Ma cos’é il Corpus Domini? Al giorno d’oggi le processioni?

Quella che chiamiamo Corpus Domini é una solennitá liturgica, oggi piú propriamente chiamata “solennità del Corpo e Sangue di Cristo”.
Venne istituita l’8 settembre 1264 da papa Urbano IV con la Bolla Transiturus de hoc mundo in seguito al miracolo di Bolsena; nacque però in Belgio nel 1246 come festa della Diocesi di Liegi. Il suo scopo era quello di celebrare la reale presenza di Cristo nell’Eucaristia.

Miracolo di Bolsena? e cos’era?

Secondo la tradizione, nella tarda estate dell’anno 1263 (o 1264) un sacerdote boemo, Pietro da Praga, fu assalito dal dubbio sulla reale presenza di Cristo nel pane e nel vino consacrato.

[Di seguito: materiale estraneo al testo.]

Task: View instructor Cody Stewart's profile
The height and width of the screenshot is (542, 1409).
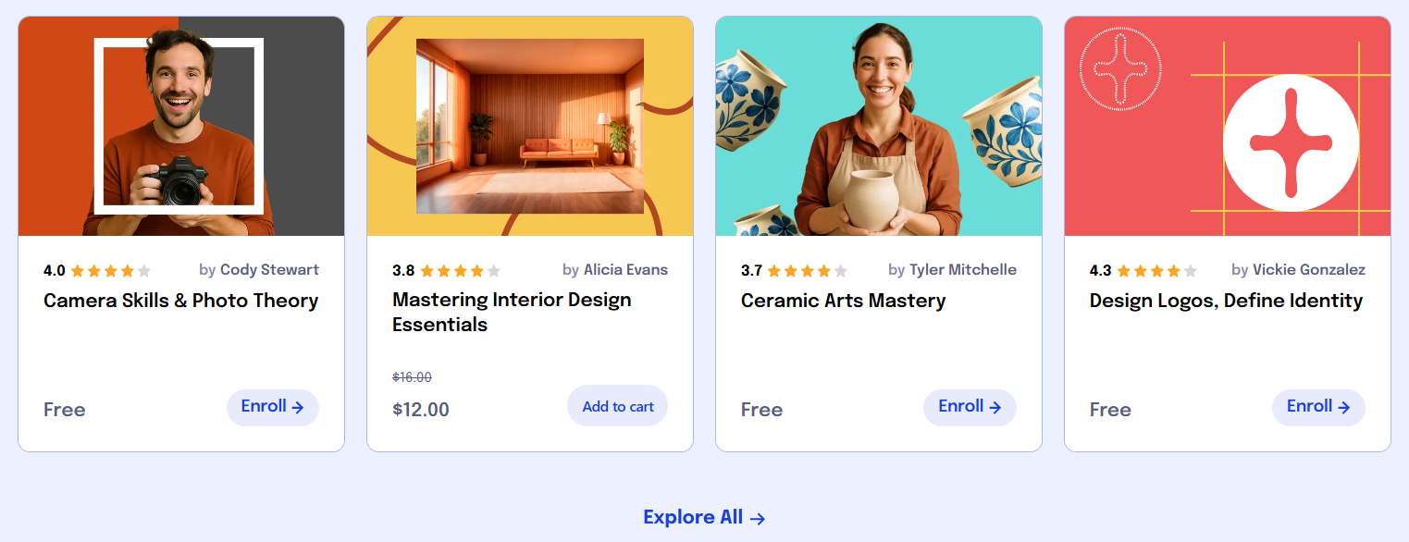Action: (269, 270)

In un periodo di controversie teologiche sul mistero eucaristico, il sacerdote intraprese un pellegrinaggio verso Roma, per pregare sulla tomba di Pietro e placare nel suo animo i dubbi di fede che, in quel momento, stavano mettendo in crisi la sua vocazione. La preghiera, la penitenza e la meditazione nella basilica di San Pietro rinfrancarono l’animo del sacerdote, che riprese quindi il viaggio di ritorno verso la sua terra.

Percorrendo la via Cassia, si fermò a pernottare nella chiesa di Santa Cristina a Bolsena.

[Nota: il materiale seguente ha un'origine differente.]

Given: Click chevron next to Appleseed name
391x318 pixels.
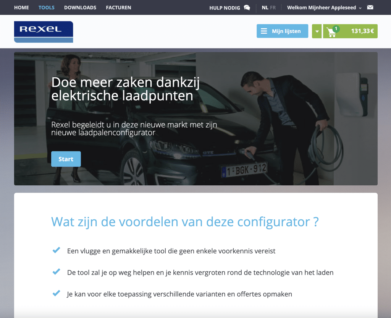Looking at the screenshot, I should point(360,8).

Il ricordo della martire Cristina, la cui fede non aveva vacillato di fronte all’estremo sacrificio del martirio, turbò nuovamente il sacerdote e, il giorno dopo, chiese di celebrare messa nella chiesa. Di nuovo tornò l’incertezza di quello che stava facendo; pregò intensamente la santa perché intercedesse presso Dio affinché anche lui potesse avere «quella fortezza d’animo e quell’estremo abbandono che Dio dona a chi si affida a lui».

Durante la celebrazione, dopo la consacrazione, alla frazione dell’Ostia, sarebbe apparso ai suoi occhi un prodigio al quale da principio non voleva credere: l’Ostia che teneva tra le mani sarebbe diventata carne da cui stillava miracolosamente abbondante sangue. Impaurito e confuso ma, nello stesso tempo, pieno di gioia, cercò di nascondere ai presenti quello che stava avvenendo: concluse la celebrazione, avvolse tutto nel corporale di lino usato per la purificazione del calice che si macchiò immediatamente di sangue e fuggì verso la sacrestia. Durante il tragitto alcune gocce di sangue sarebbero cadute anche sul marmo del pavimento e sui gradini dell’altare.

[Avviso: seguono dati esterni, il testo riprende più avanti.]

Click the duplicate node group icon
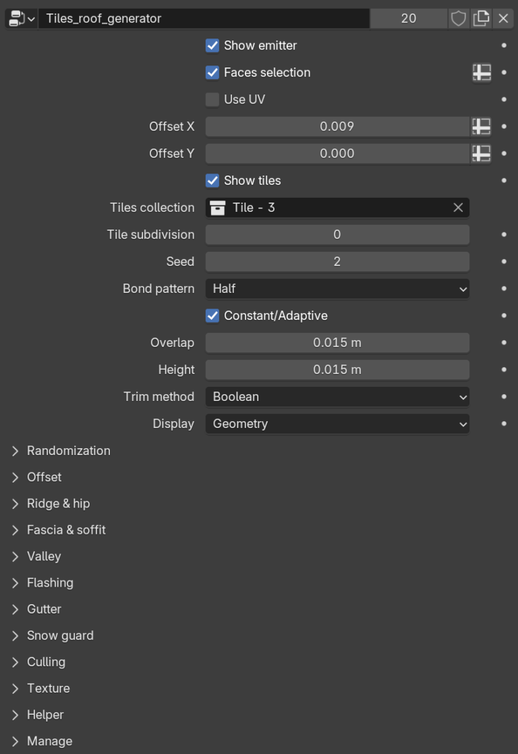 (481, 18)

Il sacerdote andò subito da papa Urbano IV, che si trovava ad Orvieto, per riferirgli l’accaduto. Il papa inviò a Bolsena Giacomo, vescovo di Orvieto, per verificare la veridicità del fatto e riportare le reliquie. Secondo la leggenda, il presule fu accompagnato dai teologi Tommaso d’Aquino e Bonaventura da Bagnoregio. Tra la commozione e l’esultanza di tutti, il vescovo di Orvieto tornò dal Papa con le reliquie del miracolo. Urbano IV ricevette l’ostia e i lini che si supponeva fossero intrisi di sangue, li mostrò al popolo dei fedeli e li depose nel sacrario della cattedrale orvietana di Santa Maria.

La processione

La celebrazione che oggi la Chiesa fa dell’Eucarestia si esprime in un gesto proprio di questa solennità: la processione. Non è per caso. In un certo senso la processione è parte della celebrazione eucaristica; è una dimensione dell’avvenimento eucaristico.

Entrato nell’Alleanza il popolo disse: “quanto il Signore ha ordinato, noi lo faremo e lo eseguiremo”. Nell’Alleanza il Signore Iddio indica all’uomo la via da percorrere: la via della vita. Anche nella celebrazione eucaristica, all’uomo è donata la via da percorrere: Cristo stesso parola e pane di vita. L’uomo, questo pellegrino e mendicante di felicità, trova la strada che lo introduce nella sua vera patria procedendo nel mondo con Cristo, guidato da Cristo. La processione del Corpus Domini diventa la grande metafora della vita umana: un vagare vero la terra promessa della vera beatitudine, che può trovare il suo orientamento giusto solo se procede con Colui che si è fatto nostro compagno di pellegrinaggio – come pane e vino.